→ **ABOUT THIS TASK**
Copy each line of the records that holds the string "column".

→ **PROVIDED RECORDS**
◆ ◆ ◆ ◆

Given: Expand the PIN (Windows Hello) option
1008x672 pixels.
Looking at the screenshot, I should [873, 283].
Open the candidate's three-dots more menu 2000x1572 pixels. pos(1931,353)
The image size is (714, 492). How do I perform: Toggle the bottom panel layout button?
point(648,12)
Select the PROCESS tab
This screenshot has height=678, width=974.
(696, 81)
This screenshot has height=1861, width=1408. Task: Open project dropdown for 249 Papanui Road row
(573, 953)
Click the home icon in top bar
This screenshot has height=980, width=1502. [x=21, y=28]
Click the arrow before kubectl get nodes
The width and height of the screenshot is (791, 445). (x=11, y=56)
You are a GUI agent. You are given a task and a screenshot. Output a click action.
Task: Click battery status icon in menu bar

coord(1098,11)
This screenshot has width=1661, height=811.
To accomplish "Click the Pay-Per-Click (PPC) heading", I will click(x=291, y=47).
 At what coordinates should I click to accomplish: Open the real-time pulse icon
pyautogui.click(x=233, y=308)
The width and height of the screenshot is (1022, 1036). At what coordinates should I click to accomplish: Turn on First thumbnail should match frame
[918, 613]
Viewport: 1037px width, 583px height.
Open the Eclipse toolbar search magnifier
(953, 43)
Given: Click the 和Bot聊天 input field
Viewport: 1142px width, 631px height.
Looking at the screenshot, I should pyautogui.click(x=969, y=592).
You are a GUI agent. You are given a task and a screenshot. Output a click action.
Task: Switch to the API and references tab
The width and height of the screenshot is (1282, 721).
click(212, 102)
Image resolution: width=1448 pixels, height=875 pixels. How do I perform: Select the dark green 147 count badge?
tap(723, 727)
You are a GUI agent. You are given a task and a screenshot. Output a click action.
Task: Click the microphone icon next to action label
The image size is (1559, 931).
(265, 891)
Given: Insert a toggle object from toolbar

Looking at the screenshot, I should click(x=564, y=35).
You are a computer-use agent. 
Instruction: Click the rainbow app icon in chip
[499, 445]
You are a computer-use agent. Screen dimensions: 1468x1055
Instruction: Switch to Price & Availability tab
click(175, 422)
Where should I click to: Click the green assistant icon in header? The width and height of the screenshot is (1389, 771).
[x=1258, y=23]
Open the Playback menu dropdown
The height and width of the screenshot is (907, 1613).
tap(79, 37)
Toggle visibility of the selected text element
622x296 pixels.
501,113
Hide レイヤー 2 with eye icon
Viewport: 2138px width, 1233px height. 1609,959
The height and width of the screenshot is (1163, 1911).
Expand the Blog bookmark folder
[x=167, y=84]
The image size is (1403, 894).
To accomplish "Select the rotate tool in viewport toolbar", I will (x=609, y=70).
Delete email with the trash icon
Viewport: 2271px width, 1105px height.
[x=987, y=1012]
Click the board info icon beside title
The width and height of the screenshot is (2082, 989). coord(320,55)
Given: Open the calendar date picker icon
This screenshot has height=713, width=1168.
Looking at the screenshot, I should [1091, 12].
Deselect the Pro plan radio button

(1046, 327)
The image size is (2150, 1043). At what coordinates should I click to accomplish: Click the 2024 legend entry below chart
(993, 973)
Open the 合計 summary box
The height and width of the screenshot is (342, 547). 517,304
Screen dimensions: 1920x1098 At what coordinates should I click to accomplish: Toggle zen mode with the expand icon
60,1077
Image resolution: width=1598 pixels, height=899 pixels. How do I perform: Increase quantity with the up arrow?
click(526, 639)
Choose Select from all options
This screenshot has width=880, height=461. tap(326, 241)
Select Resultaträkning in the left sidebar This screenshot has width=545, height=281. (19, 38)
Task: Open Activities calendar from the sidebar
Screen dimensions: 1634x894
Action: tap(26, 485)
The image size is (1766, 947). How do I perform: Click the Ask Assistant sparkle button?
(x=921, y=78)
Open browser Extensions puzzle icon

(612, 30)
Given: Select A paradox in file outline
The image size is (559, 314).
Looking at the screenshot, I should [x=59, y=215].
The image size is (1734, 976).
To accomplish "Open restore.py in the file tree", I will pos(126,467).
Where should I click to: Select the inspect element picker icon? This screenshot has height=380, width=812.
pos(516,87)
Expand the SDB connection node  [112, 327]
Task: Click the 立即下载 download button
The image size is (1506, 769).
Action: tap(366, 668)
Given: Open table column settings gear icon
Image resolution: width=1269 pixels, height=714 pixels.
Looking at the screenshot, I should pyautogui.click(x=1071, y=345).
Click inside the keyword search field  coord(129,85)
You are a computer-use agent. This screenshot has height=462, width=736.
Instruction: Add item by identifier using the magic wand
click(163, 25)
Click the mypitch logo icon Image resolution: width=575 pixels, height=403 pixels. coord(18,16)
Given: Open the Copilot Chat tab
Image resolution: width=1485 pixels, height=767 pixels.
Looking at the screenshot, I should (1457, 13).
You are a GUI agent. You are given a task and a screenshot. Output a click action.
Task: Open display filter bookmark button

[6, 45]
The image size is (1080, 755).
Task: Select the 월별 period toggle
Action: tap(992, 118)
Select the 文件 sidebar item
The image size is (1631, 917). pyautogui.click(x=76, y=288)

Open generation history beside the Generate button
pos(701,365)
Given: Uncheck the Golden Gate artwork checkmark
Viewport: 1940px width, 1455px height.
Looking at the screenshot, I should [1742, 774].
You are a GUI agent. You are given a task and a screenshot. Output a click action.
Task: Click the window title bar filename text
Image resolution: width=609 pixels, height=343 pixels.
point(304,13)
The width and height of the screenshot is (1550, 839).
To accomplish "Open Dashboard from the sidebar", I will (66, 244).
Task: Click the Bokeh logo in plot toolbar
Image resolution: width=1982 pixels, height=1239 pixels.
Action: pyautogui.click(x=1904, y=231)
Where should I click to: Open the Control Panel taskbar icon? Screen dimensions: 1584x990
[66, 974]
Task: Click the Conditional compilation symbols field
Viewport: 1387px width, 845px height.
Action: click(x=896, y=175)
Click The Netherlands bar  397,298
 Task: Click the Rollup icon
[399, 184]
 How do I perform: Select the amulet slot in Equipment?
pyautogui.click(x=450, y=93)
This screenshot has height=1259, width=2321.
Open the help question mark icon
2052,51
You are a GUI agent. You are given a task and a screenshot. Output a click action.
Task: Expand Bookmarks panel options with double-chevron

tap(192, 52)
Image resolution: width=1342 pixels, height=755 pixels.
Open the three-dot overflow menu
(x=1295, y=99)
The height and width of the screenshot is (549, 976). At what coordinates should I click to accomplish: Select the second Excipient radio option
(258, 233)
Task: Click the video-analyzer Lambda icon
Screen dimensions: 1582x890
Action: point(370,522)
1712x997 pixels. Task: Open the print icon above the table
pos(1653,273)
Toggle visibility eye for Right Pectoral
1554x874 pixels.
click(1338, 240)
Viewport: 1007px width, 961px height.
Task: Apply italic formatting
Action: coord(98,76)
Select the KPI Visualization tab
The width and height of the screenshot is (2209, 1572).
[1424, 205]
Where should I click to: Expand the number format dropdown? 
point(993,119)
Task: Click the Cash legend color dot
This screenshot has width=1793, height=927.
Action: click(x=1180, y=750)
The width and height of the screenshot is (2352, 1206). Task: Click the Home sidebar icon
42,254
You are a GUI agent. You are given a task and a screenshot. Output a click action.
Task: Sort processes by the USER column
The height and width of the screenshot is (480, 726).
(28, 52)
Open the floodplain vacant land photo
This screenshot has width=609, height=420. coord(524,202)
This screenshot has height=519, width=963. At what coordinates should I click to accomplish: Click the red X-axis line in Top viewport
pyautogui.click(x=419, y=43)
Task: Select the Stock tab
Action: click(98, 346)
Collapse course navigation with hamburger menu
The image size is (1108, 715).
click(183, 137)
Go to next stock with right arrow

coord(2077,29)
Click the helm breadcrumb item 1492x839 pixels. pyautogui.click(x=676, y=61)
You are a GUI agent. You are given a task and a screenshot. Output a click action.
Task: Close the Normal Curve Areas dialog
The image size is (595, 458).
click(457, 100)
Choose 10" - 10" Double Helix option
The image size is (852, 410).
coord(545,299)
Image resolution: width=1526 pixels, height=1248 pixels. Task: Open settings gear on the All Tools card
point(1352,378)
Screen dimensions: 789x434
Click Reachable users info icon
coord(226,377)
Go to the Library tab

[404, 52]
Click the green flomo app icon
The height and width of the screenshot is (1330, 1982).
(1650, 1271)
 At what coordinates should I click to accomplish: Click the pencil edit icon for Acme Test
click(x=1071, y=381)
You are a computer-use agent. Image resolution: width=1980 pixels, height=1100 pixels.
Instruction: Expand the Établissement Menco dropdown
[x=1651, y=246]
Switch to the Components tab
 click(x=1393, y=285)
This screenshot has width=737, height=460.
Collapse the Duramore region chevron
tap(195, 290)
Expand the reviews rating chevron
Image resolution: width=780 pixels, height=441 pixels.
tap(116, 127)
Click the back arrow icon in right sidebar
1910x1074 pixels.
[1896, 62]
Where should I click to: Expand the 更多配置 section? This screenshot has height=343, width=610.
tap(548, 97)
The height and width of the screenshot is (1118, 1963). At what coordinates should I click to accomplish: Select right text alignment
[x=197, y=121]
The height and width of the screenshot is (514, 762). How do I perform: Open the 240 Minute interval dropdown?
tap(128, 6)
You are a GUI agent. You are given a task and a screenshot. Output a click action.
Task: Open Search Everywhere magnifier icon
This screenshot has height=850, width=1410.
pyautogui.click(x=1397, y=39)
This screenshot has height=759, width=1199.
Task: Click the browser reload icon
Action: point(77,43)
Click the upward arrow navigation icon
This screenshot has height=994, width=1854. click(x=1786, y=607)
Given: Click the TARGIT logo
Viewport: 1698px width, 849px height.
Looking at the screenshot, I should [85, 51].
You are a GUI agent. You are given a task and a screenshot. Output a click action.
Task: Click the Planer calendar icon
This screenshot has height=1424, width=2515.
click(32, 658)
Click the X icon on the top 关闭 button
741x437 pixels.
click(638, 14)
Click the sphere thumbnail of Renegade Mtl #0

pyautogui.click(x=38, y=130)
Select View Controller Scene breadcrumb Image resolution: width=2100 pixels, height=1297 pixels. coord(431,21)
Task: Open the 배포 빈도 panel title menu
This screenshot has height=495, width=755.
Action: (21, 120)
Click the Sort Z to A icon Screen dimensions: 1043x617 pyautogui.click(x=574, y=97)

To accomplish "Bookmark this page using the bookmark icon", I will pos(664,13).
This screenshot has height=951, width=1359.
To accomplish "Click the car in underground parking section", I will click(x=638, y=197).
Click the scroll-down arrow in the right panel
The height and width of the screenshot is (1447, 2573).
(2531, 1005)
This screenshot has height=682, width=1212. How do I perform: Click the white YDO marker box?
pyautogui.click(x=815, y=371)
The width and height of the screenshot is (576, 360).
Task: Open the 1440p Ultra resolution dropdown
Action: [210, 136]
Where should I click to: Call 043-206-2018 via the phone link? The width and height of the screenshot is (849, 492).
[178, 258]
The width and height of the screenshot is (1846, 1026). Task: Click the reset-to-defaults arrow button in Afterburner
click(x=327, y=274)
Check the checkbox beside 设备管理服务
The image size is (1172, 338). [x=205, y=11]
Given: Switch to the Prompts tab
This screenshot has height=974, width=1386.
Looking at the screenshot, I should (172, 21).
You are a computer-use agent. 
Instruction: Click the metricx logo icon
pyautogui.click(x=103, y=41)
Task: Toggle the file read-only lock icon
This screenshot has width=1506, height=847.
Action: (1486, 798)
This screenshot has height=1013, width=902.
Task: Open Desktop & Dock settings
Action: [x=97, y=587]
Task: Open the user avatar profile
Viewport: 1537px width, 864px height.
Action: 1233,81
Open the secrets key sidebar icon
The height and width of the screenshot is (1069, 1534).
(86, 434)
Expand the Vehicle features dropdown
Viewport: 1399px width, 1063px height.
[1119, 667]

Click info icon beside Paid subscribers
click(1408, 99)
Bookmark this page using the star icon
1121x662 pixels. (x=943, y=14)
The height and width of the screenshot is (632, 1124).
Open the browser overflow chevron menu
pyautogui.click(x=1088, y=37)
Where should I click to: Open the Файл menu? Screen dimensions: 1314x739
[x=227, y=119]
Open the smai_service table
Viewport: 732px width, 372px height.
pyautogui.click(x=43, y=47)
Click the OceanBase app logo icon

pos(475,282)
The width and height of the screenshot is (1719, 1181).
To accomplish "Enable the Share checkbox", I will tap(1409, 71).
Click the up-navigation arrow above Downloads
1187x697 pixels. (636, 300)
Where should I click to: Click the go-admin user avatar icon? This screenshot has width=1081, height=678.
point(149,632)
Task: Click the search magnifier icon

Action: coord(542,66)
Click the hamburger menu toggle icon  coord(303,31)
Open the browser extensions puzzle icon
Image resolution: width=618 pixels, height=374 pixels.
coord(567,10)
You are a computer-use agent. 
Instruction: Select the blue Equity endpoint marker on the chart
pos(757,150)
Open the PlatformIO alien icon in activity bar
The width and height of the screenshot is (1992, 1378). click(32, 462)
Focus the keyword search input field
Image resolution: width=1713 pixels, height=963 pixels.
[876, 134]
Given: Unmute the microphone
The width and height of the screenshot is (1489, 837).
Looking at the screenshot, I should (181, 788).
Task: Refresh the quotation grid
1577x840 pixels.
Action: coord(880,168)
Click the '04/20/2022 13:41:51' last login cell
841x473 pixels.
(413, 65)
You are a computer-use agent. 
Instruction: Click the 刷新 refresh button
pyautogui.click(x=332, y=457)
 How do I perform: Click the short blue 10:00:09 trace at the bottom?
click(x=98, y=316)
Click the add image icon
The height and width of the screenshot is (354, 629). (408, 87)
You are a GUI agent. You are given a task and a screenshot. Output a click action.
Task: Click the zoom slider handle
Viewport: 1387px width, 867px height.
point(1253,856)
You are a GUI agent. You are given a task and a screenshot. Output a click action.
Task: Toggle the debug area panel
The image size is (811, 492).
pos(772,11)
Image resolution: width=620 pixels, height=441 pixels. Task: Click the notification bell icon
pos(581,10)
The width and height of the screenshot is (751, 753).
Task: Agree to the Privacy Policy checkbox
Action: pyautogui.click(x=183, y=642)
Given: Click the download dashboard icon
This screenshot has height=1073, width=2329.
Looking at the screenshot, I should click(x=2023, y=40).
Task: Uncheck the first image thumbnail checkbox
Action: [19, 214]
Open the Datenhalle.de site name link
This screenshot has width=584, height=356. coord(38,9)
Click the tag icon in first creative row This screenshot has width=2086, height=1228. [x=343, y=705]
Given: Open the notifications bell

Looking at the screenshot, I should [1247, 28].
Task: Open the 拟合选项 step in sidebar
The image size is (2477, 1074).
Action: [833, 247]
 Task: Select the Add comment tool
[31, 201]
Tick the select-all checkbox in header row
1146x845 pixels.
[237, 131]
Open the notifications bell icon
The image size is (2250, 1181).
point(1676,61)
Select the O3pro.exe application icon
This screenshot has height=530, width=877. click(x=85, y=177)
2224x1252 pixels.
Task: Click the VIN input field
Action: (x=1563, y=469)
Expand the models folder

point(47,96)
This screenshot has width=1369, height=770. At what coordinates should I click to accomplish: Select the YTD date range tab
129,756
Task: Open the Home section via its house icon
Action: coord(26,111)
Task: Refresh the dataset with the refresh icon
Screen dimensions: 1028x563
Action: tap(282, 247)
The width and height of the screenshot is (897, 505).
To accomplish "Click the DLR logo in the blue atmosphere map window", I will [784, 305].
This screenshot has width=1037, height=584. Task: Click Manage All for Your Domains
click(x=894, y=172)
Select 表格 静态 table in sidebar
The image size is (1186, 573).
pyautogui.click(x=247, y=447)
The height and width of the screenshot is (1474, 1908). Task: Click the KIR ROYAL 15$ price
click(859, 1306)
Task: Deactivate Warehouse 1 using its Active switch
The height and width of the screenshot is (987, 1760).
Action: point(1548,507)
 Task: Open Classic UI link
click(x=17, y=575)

◆ ◆ ◆ ◆

→ **OUTPUT FOR THIS EXERCISE**
Given: Open table column settings gear icon
Task: Sort processes by the USER column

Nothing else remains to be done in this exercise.